### Consigne 1:
Pour chacune des affirmations suivantes, indiquez par oui ou par non si elle concorde avec l'extrait de l'arrêt ci-dessous, en citant mot pour mot les termes qui tranchent. (a) Mme [P] a saisi le tribunal par une déclaration au greffe du 27 juin 2018. (b) Le montant total de ses demandes dépassait 4 000 euros. (c) Le jugement attaqué émane du tribunal d'instance de Paris.

### Extrait du document:
****************************************

Cass. 2e civ., 1 juillet 2021, n° 20-12.303

COUR DE CASSATION

Arrêt

Cassation

COMPOSITION DE LA JURIDICTION

Président :

M. Pireyre

Avocats :

SCP Delamarre et Jehannin, SCP de Nervo et Poupet

Lyon, du 19 nov. 2019

19 novembre 2019

Faits et procédure

1. Selon le jugement attaqué (tribunal d'instance de Lyon, 19 novembre 2019), rendu en dernier ressort, Mme [P] a saisi un tribunal d'instance par déclaration au greffe du 27 juin 2018, de diverses demandes en paiement, d'un montant total inférieur à 4.000 euros, dirigées contre la société Lascer - Les Déménageurs bretons (la société Lascer).

Examen du moyen

Sur le moyen relevé d'office

2. Après avis donné aux parties conformément à l'article 1015 du code de procédure civile, il est fait application de l'article 620, alinéa 2, du même code.

Vu l'article 446-1, alinéa 1er, du code de procédure civile :

3. Selon ce texte, régissant la procédure orale, les parties présentent oralement à l'audience leurs prétentions et les moyens à leur soutien et peuvent également se référer aux prétentions et aux moyens qu'elles auraient formulés par écrit.

4. En l'absence de formalisme particulier pour se référer à des écritures, satisfait aux prévisions de ce texte, la partie qui, hors le cas d'un refus opposé par le tribunal, dépose un dossier comportant ses écritures au cours d'une audience des débats à laquelle elle est présente ou représentée.

5. Pour rejeter toutes les demandes formulées par écrit par Mme [P], le jugement retient qu'en vertu de cet article 446-1, devant le tribunal d"instance la procédure est orale et que l'oralité de la procédure impose à la partie de comparaître ou de se faire représenter pour formuler valablement ses prétentions et les justifier, que de nombreuses demandes de renvois ont été formulées et accordées par le tribunal qui, le 20 septembre 2019, n'a pu que constater qu'il était opéré un dépôt de dossier, que dès lors les demandes formulées par écrit par Mme [P], mais non soutenues oralement, seront déclarées irrecevables.

****************************************

### Données fournies:
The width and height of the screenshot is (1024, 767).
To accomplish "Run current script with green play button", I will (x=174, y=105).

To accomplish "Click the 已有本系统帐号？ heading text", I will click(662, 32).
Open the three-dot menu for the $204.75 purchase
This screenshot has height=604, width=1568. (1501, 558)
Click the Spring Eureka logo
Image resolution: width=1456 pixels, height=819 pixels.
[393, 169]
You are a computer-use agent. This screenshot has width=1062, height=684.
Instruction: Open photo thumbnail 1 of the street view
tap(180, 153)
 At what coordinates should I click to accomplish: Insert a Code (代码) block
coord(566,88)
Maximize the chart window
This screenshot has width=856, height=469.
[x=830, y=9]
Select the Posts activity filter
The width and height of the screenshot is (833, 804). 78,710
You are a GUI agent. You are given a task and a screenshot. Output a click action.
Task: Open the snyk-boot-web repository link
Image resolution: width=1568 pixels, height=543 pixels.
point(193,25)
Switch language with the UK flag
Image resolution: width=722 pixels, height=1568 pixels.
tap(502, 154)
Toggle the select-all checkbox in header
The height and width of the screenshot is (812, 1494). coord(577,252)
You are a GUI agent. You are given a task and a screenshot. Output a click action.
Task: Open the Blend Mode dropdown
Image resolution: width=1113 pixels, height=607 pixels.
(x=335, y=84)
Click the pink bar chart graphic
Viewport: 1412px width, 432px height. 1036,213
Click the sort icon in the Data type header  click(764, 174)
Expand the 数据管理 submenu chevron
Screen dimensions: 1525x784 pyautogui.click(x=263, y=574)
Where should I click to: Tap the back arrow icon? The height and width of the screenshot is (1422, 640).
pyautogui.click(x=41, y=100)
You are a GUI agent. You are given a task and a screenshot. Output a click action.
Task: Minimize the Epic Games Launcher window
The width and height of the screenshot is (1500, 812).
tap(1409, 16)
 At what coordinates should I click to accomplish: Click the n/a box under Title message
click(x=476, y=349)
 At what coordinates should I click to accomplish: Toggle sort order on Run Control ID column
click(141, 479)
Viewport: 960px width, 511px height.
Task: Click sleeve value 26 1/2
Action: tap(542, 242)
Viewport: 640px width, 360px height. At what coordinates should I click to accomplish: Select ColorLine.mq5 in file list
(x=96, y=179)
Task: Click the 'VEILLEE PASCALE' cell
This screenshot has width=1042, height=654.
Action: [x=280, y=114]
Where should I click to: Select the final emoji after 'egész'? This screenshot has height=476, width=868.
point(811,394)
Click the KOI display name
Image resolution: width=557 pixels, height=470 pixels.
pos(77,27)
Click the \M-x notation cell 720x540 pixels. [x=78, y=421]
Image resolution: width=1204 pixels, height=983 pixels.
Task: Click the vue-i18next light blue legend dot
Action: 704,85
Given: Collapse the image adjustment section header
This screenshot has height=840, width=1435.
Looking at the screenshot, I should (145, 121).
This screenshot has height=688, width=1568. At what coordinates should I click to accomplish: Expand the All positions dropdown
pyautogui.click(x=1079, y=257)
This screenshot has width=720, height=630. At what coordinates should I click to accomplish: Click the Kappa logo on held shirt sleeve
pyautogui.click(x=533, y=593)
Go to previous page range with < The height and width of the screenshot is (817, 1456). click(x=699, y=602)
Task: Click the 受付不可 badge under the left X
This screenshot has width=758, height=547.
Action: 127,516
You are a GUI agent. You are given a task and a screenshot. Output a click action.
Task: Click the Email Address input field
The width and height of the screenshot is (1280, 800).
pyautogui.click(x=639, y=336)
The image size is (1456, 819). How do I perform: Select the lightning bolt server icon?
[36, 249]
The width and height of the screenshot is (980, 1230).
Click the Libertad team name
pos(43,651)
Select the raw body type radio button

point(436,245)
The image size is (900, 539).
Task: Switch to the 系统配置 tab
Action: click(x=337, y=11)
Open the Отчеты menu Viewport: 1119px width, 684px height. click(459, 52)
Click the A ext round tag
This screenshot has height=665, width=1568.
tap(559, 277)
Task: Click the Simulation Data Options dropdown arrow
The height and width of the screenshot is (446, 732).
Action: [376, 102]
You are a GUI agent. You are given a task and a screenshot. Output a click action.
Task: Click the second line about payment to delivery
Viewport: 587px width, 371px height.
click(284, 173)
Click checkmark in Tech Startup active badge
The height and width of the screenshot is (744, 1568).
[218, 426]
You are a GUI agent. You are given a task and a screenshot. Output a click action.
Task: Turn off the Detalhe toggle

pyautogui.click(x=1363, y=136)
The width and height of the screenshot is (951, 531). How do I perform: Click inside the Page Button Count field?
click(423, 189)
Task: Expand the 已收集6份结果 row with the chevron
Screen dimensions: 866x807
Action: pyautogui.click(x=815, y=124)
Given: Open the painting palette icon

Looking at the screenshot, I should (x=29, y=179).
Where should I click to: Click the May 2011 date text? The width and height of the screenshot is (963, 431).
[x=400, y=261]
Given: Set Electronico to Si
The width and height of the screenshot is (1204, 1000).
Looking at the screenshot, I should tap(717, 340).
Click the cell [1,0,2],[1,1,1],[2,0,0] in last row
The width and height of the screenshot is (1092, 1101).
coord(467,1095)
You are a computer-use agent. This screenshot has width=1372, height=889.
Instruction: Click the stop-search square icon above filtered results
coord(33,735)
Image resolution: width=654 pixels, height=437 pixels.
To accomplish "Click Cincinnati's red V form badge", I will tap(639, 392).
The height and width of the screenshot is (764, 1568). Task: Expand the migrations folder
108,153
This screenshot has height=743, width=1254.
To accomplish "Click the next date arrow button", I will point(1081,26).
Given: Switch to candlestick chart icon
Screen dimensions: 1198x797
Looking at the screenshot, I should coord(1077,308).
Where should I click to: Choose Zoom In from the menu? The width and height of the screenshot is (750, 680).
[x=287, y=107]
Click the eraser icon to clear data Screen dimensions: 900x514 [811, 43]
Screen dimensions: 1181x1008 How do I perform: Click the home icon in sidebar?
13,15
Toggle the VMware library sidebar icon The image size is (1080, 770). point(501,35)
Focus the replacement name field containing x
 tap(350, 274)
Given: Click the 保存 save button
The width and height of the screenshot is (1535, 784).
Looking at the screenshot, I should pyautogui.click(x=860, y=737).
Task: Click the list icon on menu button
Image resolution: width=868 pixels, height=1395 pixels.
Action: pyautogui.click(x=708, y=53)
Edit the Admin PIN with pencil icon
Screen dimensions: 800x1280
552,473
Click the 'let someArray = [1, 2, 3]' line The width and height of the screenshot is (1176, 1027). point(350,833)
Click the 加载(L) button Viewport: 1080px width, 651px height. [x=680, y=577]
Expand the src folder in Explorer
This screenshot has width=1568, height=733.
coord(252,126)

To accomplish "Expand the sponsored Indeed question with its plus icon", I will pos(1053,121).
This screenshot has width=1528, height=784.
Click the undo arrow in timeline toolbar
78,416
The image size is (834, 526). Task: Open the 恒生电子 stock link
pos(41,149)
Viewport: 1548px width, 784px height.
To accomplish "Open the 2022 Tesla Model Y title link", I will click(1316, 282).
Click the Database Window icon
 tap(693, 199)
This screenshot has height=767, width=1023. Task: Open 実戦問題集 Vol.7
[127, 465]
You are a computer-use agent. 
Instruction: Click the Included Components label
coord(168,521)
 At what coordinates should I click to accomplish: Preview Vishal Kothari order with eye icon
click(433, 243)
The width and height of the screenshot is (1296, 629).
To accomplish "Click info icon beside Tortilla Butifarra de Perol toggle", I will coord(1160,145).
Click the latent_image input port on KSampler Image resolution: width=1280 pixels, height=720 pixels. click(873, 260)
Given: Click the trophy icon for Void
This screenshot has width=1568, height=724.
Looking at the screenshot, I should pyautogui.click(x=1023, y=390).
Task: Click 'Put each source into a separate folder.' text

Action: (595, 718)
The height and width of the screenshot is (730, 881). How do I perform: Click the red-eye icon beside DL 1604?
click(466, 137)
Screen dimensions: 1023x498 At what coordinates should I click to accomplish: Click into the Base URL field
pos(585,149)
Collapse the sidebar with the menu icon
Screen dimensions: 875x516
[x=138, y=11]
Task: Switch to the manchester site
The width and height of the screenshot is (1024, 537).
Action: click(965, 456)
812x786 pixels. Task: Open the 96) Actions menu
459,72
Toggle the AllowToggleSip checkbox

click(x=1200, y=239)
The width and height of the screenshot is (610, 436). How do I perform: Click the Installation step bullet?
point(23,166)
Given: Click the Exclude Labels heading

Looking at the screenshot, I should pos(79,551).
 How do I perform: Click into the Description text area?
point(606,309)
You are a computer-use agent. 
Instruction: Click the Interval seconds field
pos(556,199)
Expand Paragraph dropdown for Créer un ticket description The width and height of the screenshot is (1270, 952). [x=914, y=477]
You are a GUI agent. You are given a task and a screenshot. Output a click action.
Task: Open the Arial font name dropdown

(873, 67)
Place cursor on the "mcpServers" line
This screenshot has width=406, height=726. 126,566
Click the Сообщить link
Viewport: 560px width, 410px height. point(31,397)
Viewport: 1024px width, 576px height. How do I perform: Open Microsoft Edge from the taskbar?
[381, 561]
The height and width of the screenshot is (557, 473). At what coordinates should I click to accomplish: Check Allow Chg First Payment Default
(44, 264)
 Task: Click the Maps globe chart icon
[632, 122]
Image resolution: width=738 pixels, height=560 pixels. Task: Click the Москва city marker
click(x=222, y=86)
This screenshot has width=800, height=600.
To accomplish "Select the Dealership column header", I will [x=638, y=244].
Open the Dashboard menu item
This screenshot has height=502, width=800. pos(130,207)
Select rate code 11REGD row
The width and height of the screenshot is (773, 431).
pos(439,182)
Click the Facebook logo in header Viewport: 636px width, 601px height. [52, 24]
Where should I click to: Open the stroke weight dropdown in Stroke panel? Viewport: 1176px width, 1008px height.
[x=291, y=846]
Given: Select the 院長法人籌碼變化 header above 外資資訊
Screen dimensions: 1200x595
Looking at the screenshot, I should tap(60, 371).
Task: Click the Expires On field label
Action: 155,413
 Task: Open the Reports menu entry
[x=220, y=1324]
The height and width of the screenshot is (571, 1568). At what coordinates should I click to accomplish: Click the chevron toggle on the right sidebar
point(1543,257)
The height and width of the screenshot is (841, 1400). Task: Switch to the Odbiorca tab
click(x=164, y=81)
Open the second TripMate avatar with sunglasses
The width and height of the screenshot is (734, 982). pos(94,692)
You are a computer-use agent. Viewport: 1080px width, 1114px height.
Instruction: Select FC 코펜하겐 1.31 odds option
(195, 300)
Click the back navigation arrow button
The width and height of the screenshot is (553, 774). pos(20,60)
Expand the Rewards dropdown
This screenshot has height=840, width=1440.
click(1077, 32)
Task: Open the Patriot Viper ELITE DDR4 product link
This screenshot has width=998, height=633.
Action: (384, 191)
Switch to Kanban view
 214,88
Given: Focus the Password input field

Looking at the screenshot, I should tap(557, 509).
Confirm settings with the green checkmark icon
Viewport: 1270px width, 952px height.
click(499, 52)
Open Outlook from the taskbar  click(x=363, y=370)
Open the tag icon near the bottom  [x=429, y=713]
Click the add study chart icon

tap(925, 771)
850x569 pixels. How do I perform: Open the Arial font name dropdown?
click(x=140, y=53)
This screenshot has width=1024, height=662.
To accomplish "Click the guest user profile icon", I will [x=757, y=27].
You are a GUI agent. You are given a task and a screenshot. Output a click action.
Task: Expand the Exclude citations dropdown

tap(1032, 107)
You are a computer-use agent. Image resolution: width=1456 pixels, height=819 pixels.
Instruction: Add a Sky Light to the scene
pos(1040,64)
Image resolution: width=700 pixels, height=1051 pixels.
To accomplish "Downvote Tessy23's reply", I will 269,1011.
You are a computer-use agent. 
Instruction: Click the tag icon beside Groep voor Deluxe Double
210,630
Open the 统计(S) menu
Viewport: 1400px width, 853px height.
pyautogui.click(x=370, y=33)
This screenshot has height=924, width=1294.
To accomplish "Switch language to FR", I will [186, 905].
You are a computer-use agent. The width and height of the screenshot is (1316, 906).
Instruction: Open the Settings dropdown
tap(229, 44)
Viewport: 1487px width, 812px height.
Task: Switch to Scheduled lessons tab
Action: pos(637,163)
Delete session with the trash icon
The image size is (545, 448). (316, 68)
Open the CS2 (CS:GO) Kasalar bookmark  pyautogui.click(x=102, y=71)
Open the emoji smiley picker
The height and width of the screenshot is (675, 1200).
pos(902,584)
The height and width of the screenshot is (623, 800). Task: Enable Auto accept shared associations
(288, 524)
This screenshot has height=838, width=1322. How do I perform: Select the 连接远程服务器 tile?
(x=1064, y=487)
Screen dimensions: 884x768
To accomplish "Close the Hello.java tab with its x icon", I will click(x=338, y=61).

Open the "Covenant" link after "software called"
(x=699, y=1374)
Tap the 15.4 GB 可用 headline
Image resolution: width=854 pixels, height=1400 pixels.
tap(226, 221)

****************************************

### Consigne 2:
Reproduisez à l'identique les lignes des données fournies, en partant de la ligne qui contient "At what coordinates should I click to accomplish: Preview" et en allant jusqu'à la ligne qui contient "Looking at the screenshot, I should pos(79,551).", ces deux lignes comprises.

### Réponse rédigée 1:
(a) Oui : « par déclaration au greffe du 27 juin 2018 »
(b) Non : « d'un montant total inférieur à 4.000 euros »
(c) Non : « tribunal d'instance de Lyon, 19 novembre 2019 »

### Réponse rédigée 2:
 At what coordinates should I click to accomplish: Preview Vishal Kothari order with eye icon
click(433, 243)
The width and height of the screenshot is (1296, 629).
To accomplish "Click info icon beside Tortilla Butifarra de Perol toggle", I will coord(1160,145).
Click the latent_image input port on KSampler Image resolution: width=1280 pixels, height=720 pixels. click(873, 260)
Given: Click the trophy icon for Void
This screenshot has width=1568, height=724.
Looking at the screenshot, I should pyautogui.click(x=1023, y=390).
Task: Click 'Put each source into a separate folder.' text

Action: (595, 718)
The height and width of the screenshot is (730, 881). How do I perform: Click the red-eye icon beside DL 1604?
click(466, 137)
Screen dimensions: 1023x498 At what coordinates should I click to accomplish: Click into the Base URL field
pos(585,149)
Collapse the sidebar with the menu icon
Screen dimensions: 875x516
[x=138, y=11]
Task: Switch to the manchester site
The width and height of the screenshot is (1024, 537).
Action: click(965, 456)
812x786 pixels. Task: Open the 96) Actions menu
459,72
Toggle the AllowToggleSip checkbox

click(x=1200, y=239)
The width and height of the screenshot is (610, 436). How do I perform: Click the Installation step bullet?
point(23,166)
Given: Click the Exclude Labels heading

Looking at the screenshot, I should pos(79,551).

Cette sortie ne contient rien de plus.